▶ **SELECTED EXTRACT**
↓↓↓

San Francisco, CA USA

Posted on 01.31.2009 - 09:50:28 PST
I agree that the selection of judges is ONE of the key issues, but it's silly and unfair to slam wine writers who judge. I judge a half dozen major and mid-size competitions in the US and occasionally abroad every year. I have judged alongside two MWs and one MSW who should never be allowed on a panel because of a lack of skill or myopic views of wines and grapes. And, I've sat side-by-side with vastly more skilled journalists. I've also been surprised by weak winemakers and admired the brilliance of several retailers. The point is that there are good judges and poor judges in all these areas of wine. Regardless of their professions, good judges are those with a vast range of experience, a nose and mouth for flaws, and an understanding of different wines. And most of all, they accept regional characteristics as they are, rather than impose one region as the benchmark on what they feel the other region should do.
Ann Arbor, MI USA

Posted on 03.03.2009 - 05:45:56 PST
Dionysus, you are missing the point of this editorial, which is on consistency of wine judges. The certain lawyer you are so sad about has shown over the years to be very consistent in his judging. You may have a dfferent preference than him for wine, but your cannot fault his consistency.

↑↑↑

▶ **SET TASKS**
A. From the forum thread on wine judges, return verbatim the passage that opens with the words "Posted on 03.03.2009" and closes with "fault his consistency.".
B. In the wine-judging forum thread, how many major and mid-size competitions does the author of the post dated 01.31.2009 say they judge each year?

▶ **SUPPLIED DATA**
↓↓↓

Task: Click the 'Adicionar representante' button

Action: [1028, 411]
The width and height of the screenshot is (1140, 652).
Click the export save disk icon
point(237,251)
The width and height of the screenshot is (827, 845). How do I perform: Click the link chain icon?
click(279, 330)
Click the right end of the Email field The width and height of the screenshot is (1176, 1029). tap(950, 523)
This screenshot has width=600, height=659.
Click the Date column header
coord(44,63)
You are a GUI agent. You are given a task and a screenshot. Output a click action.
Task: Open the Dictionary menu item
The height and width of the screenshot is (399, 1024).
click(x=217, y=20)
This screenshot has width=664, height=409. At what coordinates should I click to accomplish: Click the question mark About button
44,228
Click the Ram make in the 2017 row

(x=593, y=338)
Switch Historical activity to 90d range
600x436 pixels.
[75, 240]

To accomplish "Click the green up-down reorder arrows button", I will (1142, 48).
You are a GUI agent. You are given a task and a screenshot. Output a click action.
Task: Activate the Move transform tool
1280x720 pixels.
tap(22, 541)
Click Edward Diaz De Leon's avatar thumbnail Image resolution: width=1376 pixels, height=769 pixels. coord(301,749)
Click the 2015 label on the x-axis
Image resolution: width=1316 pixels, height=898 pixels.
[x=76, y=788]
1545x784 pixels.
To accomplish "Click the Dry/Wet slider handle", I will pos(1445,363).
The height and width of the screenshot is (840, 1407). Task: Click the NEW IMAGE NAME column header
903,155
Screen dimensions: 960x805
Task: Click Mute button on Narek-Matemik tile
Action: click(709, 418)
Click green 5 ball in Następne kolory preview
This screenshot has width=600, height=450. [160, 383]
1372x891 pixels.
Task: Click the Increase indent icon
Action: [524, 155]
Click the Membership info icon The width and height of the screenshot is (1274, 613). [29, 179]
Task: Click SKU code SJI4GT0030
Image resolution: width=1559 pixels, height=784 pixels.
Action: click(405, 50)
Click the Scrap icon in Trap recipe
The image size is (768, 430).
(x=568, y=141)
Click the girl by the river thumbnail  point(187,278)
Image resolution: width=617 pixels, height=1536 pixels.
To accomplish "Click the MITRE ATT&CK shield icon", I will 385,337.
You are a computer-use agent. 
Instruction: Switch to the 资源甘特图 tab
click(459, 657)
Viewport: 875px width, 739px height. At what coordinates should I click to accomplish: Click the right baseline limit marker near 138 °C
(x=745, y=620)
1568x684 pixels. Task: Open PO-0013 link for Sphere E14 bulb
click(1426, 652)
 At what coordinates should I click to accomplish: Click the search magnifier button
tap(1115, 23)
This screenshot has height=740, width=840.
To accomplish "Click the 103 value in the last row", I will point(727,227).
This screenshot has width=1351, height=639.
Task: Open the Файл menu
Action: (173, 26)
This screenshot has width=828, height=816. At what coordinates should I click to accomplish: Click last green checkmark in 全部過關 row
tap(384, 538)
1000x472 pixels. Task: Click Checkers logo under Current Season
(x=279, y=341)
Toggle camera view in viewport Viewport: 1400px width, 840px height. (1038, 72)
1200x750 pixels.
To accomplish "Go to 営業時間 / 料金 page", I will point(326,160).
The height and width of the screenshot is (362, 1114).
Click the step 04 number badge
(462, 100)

↑↑↑

▶ **RESPONSES TO THE TASKS**
A.
Posted on 03.03.2009 - 05:45:56 PST
Dionysus, you are missing the point of this editorial, which is on consistency of wine judges. The certain lawyer you are so sad about has shown over the years to be very consistent in his judging. You may have a dfferent preference than him for wine, but your cannot fault his consistency.

B. A half dozen.